The Implementation of the Threefold Social Organism
GA 24
Translated by Steiner Online Library
47. State Policy and the Politics of Humanity
[ 1 ] Those who want to form a political opinion today must bid farewell to the ideas and programs with which parties were formed and public discussions were held only a short time ago. And where such parties continue to exist, where such discussions continue, they fall far short of events.
[ 2 ] The powerful socialist movement that shook modern civilization should not be captured in the terms with which it was approached a decade ago. At that time, it was thought that it could be overcome with state policy. This state policy was shaped differently depending on whether one was conservative, liberal or socialist, but there was no doubt that state policy had to deal with public affairs in some way. But at present these affairs clearly show that everywhere they do not want to submit to state policy. And if one takes a closer look at the course of events, one will find that the views on the state that people want to assert today do not coincide anywhere with the overall aspirations of mankind. In the European East, fanatics want to carpenter a state in the form they have in mind as an economic community. They assure us that their distant goal is the abolition of any kind of state structure. For the time being, however, they want to create a militaristically organized economic state. It carries the seeds of decay. For there is currently a political-democratic drive at work in humanity that cannot come to the fore in a militarized economic state. The "dictatorship" of the proletariat could paralyze this drive for a short time; it cannot eradicate it. Nor can the purely economically oriented state create a spiritual life that could satisfy the needs of humanity.
[ 3 ] The latter is recognized by idealistically inclined people. That is why they strive to revive religious and spiritual ideas. Catholics, Protestants and people with free religious sentiments can be seen on the way to this goal. But their often powerful and well-intentioned efforts are powerless. They do not penetrate into the depths of people's souls, where the forces that determine war and peace or that create sustainable economic conditions are at work. In Switzerland, American representatives of intellectual life are speaking in order to lend support to the ideas of the League of Nations from their point of view. The unbiased person must come to the conclusion that they will speak in vain. For their words will find no access to the hearts of those whose instincts urge only a reorganization of economic life.
[ 4 ] In England, the miners' strike has stirred up emotions. Even if Parliament succeeds in getting it under control now, it will have to do so through institutions that will not be able to keep the economy going in a few years' time. What the parliament has done in this case shows with complete clarity that a state parliament can indeed discuss public affairs and, through discussion, order them in a provisional manner, but that it is nevertheless powerless to master economic life.
[ 5 ] Europe breathed a sigh of relief because Bolshevism did not succeed in defeating the Poles. Many would breathe a sigh of relief if they were to experience the "victory" of one power or another over Bolshevik Russia. Those who think this way have no idea that, if they continue to work in the old sense of "state politics", they will see another terrible entity rise up out of the declining Bolshevism in the not too distant future. One that would probably be closer to them than Russian Bolshevism.

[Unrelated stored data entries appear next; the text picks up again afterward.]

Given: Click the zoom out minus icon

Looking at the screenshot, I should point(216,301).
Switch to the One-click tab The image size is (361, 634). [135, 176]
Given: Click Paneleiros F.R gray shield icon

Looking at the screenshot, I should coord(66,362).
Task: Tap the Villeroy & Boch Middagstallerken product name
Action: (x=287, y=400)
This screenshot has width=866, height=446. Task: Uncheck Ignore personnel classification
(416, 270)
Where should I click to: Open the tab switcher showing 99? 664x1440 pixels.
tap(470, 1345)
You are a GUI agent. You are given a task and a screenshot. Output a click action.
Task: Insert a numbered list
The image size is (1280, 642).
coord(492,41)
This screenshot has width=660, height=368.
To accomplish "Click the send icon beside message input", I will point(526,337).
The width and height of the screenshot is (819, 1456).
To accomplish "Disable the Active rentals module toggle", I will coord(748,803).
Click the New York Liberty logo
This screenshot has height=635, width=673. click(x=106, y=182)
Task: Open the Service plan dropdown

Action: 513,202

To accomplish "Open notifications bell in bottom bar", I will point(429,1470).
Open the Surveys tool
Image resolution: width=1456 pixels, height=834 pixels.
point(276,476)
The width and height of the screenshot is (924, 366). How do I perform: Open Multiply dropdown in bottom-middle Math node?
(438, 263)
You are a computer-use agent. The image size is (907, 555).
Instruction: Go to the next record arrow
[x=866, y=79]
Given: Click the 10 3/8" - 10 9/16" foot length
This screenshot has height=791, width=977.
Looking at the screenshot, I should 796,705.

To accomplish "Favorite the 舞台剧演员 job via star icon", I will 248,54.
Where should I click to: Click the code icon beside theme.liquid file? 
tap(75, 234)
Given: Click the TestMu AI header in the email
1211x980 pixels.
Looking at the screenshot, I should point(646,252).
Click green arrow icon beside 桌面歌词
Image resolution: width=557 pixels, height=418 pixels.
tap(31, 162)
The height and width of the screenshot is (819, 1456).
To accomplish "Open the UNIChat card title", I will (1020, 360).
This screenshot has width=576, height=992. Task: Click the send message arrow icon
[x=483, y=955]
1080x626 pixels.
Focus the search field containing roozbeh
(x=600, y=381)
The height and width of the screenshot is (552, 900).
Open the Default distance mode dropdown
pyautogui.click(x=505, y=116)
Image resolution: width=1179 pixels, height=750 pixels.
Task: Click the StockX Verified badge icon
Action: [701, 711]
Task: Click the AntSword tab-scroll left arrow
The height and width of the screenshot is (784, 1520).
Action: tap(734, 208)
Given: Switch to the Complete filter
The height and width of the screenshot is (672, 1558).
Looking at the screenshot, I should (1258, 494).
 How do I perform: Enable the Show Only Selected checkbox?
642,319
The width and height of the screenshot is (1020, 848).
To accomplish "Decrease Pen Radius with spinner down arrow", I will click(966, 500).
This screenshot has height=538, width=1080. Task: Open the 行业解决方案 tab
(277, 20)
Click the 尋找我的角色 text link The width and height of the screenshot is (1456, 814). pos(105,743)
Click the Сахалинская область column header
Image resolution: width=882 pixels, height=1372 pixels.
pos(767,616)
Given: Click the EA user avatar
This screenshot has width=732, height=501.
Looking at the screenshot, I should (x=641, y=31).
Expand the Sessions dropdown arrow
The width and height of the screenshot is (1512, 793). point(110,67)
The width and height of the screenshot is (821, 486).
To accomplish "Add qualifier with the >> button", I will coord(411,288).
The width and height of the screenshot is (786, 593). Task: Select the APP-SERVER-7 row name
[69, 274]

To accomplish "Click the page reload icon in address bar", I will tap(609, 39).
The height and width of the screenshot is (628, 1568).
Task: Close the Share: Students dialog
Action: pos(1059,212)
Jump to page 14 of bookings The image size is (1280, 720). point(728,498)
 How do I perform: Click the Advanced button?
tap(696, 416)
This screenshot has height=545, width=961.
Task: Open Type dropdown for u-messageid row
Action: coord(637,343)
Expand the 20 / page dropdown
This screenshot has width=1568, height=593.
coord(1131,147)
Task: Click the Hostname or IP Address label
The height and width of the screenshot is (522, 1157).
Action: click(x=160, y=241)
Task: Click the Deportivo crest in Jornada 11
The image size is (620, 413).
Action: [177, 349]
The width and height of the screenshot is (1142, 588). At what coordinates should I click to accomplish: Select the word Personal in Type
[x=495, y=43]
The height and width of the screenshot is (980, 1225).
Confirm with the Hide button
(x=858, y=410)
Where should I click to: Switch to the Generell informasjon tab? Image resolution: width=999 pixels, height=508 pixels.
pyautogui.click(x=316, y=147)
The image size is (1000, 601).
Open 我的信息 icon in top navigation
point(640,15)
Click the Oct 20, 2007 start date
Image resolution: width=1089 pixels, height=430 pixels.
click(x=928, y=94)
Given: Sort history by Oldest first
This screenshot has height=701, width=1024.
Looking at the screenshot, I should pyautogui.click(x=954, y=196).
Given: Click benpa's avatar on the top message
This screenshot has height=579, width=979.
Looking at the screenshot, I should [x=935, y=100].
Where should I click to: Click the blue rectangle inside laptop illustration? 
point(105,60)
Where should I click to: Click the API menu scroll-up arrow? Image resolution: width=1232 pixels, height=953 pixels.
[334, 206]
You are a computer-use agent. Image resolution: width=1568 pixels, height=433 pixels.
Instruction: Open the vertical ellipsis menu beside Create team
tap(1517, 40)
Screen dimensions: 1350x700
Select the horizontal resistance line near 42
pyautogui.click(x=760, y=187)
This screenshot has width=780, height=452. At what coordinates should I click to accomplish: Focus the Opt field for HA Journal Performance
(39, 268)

[ 6 ] State policy, which has extended its sphere over the intellectual and the economic life, which wants to educate and instruct man at the same time and also take care of his economy, has brought it to educate in such a way that the intellectual life is powerless over the organization of social life. It lives through parliaments and administrative institutions which talk and act without regard to the real course of intellectual life. In the end, it leads the broad masses and their leaders to an ideal of the state that seeks to embody a tyrannical and, what is more, inadequate economic dilettantism.
[ 7 ] Why is spiritual life powerless? Because it must become powerless when states set the norms of education and teaching. For the spirit can only attain the power it deserves if it can pursue its own goals in complete freedom. The self-administration of intellectual life emancipated from the state, especially in its most important area, teaching and education, is the only way to open up access to the hearts of men for intellectual impulses. Schools that are completely independent of the state and economic life will produce people whose intellectual power can have a formative effect on the state and the economy. It is argued that this leads back to uneducation. For where there is no state-school compulsion, most children are not sent to school. Instead, we should be looking at the solution to the problem: how to get children into schools without state coercion?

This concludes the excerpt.